Dobby focuses his efforts on Harry for a specific reason:
If [Harry Potter] knew what he means to us, to the lowly, the enslaved, we dregs of the magical world! Dobby remembers how it was when He-Who-Must-Not-Be-Named was at the height of his powers, sir! We house-elves were treated like vermin, sir! Of course, Dobby is still treated like that, sir […] But mostly, sir, life has improved for my kind since you triumphed over He-Who-Must-Not-Be-Named. (10.144)
For Dobby, Harry represents justice. By defeating Voldemort, Harry improved lives for creatures battling the prejudice and bigotry of the pureblood wizards gathering with Voldemort. By protecting Harry, Dobby is also trying to protect a future for his own kind. Of course, Dobby is just a tiny bit heavy-handed with this protection, what with stopping Harry's letters from his friends over the summer, closing the magical barrier at Platform 9 3/4 for the Hogwarts Express, and finally enchanting a Bludger to injure Harry during his Quidditch game with Slytherin. Still, despite all the damage he does, Dobby obviously means well.

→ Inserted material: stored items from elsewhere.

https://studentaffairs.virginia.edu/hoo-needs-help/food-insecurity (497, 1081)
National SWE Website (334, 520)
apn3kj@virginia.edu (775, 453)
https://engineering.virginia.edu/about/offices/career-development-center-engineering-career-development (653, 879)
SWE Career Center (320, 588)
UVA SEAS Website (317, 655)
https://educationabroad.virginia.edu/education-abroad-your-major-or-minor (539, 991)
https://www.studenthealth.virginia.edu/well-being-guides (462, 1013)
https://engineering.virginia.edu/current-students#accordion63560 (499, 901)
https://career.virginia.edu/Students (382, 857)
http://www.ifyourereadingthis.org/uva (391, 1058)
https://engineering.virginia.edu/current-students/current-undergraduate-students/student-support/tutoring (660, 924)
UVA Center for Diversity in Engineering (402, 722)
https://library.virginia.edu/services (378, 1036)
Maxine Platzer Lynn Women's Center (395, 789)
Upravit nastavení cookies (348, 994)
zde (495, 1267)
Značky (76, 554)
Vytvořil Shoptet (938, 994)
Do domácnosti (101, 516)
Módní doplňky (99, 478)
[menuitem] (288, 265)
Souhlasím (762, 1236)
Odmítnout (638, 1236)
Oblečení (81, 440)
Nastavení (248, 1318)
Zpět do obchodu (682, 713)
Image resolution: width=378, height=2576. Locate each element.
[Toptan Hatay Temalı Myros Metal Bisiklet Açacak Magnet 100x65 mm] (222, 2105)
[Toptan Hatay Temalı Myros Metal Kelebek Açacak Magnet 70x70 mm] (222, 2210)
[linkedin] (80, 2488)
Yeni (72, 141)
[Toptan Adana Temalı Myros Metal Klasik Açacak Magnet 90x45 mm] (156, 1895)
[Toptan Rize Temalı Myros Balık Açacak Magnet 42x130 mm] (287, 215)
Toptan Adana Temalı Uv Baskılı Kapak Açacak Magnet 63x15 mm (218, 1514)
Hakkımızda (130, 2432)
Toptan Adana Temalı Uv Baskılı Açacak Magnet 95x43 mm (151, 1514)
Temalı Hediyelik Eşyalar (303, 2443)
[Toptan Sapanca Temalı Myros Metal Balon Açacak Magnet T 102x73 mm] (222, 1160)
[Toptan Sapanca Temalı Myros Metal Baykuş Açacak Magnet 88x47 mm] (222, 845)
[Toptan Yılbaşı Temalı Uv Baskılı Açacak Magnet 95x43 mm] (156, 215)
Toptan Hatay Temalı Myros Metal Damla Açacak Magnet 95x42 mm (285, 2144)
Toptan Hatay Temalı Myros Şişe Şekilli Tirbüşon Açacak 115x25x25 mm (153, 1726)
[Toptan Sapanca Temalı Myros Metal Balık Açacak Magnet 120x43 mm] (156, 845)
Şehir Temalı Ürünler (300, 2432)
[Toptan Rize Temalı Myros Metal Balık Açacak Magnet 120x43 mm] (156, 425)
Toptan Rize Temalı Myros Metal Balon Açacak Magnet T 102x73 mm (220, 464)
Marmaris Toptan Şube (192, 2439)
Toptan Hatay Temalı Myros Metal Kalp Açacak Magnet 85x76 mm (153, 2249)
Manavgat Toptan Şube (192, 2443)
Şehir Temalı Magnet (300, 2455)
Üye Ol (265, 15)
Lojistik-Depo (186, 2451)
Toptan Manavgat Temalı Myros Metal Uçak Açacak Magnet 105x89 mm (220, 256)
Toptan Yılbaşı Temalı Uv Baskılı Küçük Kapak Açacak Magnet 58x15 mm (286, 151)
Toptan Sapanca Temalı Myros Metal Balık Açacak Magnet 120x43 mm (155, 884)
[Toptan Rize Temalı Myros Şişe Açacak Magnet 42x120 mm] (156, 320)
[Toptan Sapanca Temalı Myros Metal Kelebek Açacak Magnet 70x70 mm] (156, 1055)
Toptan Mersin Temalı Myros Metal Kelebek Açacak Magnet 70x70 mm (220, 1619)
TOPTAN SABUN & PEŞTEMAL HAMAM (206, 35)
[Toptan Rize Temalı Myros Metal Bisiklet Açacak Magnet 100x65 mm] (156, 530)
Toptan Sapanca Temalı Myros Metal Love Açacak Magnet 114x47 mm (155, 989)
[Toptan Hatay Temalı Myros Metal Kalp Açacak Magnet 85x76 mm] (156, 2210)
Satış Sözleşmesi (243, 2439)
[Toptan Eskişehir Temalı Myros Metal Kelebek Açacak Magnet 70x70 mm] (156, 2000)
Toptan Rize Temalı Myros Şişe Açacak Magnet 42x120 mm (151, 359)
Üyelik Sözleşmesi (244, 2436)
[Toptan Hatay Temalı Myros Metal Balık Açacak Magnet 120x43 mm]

Finally, Dobby gets his reward. Indeed, the last chapter is called, "Dobby's Reward." When Lucius Malfoy arrives at Hogwarts to chew out Professor Dumbledore for returning as Headmaster to the school, his house-elf accompanies him. When Harry hands Lucius Riddle's damaged diary wrapped in a smelly old sock, Lucius throws the sock to the floor – and Dobby catches it. So Harry manages to trick Lucius into freeing Dobby from his slavery. That's Harry Potter, working against injustice one house-elf at a time. Dobby is an odd, funny character, but his presence in the novel highlights an aspect of wizard prejudice that will become hugely important from Book 4 on: anti-magical creature suspicion.